その際にも現場の従業員とコミュニケーションをとりながら、多能工化の必要性や方向性などもしっかりと話し合うことが大切です。
STEP2 業務の可視化
多能工化の必要があると考えた業務を可視化させていきます。
多能工化とは、ある業務を複数の従業員に教えることから始まります。
そのため、これから習得していく業務をしっかりと第三者にも理解できるよう可視化させる必要があります。

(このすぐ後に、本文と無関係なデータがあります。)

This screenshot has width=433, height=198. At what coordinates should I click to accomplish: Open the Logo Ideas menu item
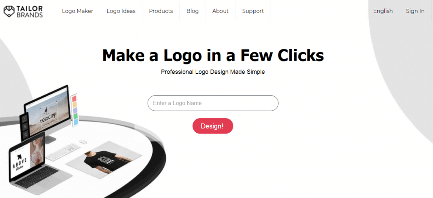click(x=121, y=11)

特に属人的な業務になっている部分は、業務未経験者でもしっかりと理解できるレベルまで洗い出すようにしましょう。
STEP3 スキル習得計画と実施
業務を可視化できたら、スキル習得のための計画を立てていきましょう。
どれくらいの期間、そしてコストをかけて教育していくか決定します。
そして実際に業務を習得できれば、多能工を実践していきます。
その際も周りの従業員とコミュニケーションを取りながら現場で問題が起こっていないかもしっかりとチェックしていきます。
STEP4 評価と振り返り
多能工化は定期的に評価と振り返りを行いながら進めます。
業務に問題はないのか、業務コストや従業員の負荷など企業側だけではなく従業員目線でも改善していきながら進めましょう。
多能工化の導入事例
多能工化はすでに日本の企業でも実績が増えてきています。最後に、トヨタホーム株式会社と株式会社星野リゾートの導入事例を見ていきましょう。
トヨタホーム株式会社
トヨタホームでは、住宅部材工場で多能工化が実践されています。
通常工場で勤務する従業員は現場の応援など行わないことが多いですが、トヨタホームでは繁閑に合わせて柔軟に人員配置が行えるように育成に注力しています。

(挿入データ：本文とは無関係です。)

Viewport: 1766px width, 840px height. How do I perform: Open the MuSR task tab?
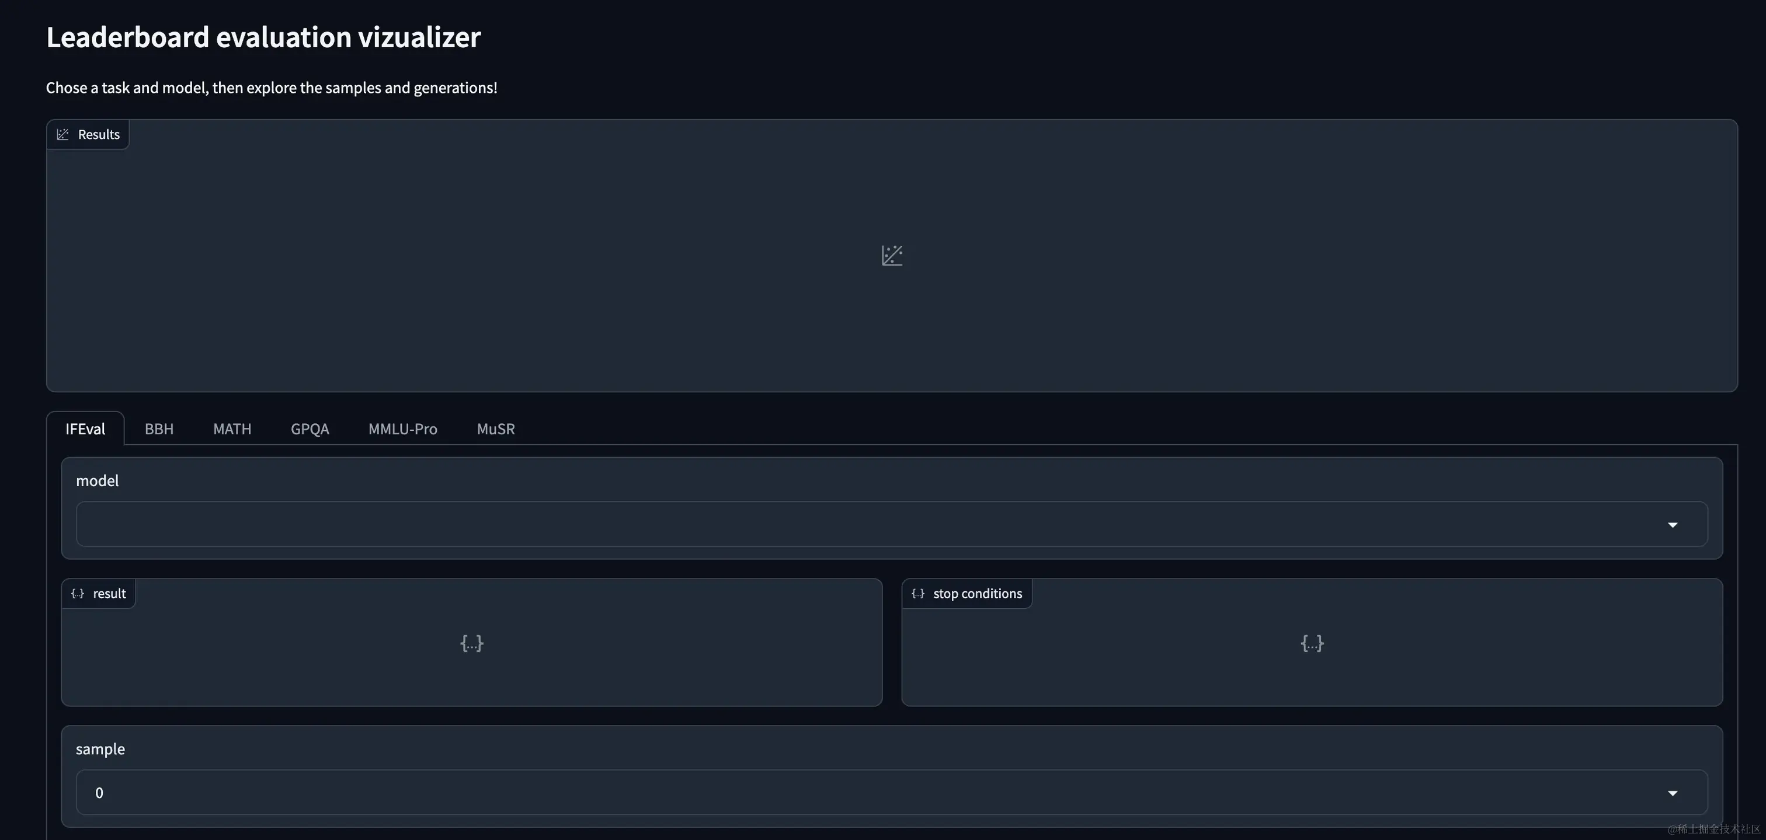point(496,428)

例えば、近年のブロードバンド化に伴い配線担当の従業員は3倍に増えました。
このように、複数の業務にフレキシブルに対応できる従業員を増やしています。
参照:日本経済新聞
株式会社星野リゾート
星野リゾートでは、従業員に対してフロント、客室、レストランサービス、調理補助の4つの仕事をできるように教育しています。
顧客接触時間を増やす、業務バランスを保つなどさまざまな効果がありますが、一番の狙いは他社に負けないような人材を育成することです。
多能工化に伴い人事評価制度も整えており、それぞれのスキルの習得度と実践度を細かく数値化しています。